• _Excerpt_
= = = = =

No matter who moves into the White House in January, energy problems will hit him with the punch of a winter storm.
Republican presidential candidate John McCain and his Democratic rival, Barack Obama, agree that the era of cheap energy and abundant supplies is over. Both have called for breaking away from the nation's overwhelming oil dependency while dueling bitterly over how to do it. Neither has suggested heavy-handed government intervention such as price controls imposed in response to the 1970s oil crisis.
Their broader visions of where U.S. energy policy should go in the long run are strikingly similar, but they would take some different routes to get there.
Obama would take a decade to wean the nation off its reliance on oil from the Middle East and Venezuela. McCain, dubbing his energy agenda the "Lexington Project" — after the Massachusetts town where America's war for independence from Britain began 233 years ago — says his goal is to achieve "energy independence" by 2025.
But the next president is likely to face more immediate concerns.
Atop high gasoline prices, Americans will be getting huge winter heating bills just as he settles in.
Faced with public unrest over soaring energy costs, President Bush once said he wished he had a magic wand to provide relief. The next president may wish that, too, in his first 100 days in office.
Obama says he's ready to turn to the federal Strategic Petroleum Reserve and make available as much as 70 million barrels of the government's emergency oil — one of the few options he would have at hand under executive order and could move rapidly.
Barring a supply emergency, McCain can be expected to reject such action. His campaign dismissed the idea of tapping the reserve as a political ploy. "The strategic oil reserve exists for America's national security strategy, not Barack Obama's election strategy," snapped McCain spokesman Tucker Bounds.
As for short-term response, McCain has proposed little except for suggesting suspension of the 18-cent a gallon federal gasoline tax. The "tax holiday" was panned widely as a gimmick. Even McCain's allies in Congress showed little interest.
Oil companies might be wary in the first 100 days of an Obama presidency.
Obama wants oil companies to come up with the money for helping people pay their winter heating bills and defray high gasoline costs. He has called for a windfall profits tax on the five largest oil companies, using the money to give Americans up to a $1,000 "emergency energy rebate."
Such a tax would have to be enacted by Congress, and would likely unleash another partisan storm on Capitol Hill.
Don't expect anything like that from a McCain White House. Echoing Bush and many Republicans in Congress, McCain denounced new oil industry taxes, arguing they would hinder investment, exploration and domestic oil production.

= = = = =

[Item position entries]
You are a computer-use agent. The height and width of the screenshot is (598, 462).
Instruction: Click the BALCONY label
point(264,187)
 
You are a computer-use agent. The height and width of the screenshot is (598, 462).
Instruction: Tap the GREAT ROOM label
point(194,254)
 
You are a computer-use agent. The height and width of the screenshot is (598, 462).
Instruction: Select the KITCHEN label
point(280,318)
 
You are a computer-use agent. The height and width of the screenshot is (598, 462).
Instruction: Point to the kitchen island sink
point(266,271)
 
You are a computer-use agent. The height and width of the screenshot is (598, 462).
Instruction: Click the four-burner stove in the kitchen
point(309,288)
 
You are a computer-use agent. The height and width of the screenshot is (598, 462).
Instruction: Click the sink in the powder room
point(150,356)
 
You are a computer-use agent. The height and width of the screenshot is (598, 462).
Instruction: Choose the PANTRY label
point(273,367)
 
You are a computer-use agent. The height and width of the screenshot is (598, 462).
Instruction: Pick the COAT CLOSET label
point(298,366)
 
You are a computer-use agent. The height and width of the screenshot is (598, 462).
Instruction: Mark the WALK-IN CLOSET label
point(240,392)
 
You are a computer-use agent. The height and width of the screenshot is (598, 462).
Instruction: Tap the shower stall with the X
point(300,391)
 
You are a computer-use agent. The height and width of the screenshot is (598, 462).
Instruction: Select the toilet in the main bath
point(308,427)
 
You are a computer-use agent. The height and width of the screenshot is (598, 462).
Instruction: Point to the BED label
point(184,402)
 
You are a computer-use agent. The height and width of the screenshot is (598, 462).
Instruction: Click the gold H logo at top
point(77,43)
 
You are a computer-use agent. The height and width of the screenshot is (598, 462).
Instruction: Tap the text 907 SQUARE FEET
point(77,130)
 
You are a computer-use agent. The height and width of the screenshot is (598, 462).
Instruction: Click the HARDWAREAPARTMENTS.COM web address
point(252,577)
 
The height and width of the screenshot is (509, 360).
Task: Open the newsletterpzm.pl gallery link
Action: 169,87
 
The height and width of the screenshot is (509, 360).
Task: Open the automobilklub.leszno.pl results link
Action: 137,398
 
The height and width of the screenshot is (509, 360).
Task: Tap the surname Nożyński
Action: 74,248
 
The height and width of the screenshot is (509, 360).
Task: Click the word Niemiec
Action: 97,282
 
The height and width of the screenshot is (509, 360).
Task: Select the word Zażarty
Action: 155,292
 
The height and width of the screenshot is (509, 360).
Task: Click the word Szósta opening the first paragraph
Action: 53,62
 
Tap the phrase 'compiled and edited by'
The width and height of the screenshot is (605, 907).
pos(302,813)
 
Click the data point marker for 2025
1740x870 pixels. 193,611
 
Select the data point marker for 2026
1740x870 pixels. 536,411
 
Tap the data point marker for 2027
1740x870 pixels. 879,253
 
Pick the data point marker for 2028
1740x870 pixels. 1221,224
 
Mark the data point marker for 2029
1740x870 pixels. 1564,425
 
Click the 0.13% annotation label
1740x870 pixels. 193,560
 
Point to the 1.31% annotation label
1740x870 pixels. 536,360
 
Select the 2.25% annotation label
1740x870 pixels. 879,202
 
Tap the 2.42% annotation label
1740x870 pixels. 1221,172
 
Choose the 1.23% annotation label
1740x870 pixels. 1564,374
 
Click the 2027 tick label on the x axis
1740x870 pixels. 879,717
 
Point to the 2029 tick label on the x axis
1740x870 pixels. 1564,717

= = = = =

• _Problem statement_
In the article on the candidates' energy plans, print everything from "Faced with public" down to "days in office.".

• _Task result_
Faced with public unrest over soaring energy costs, President Bush once said he wished he had a magic wand to provide relief. The next president may wish that, too, in his first 100 days in office.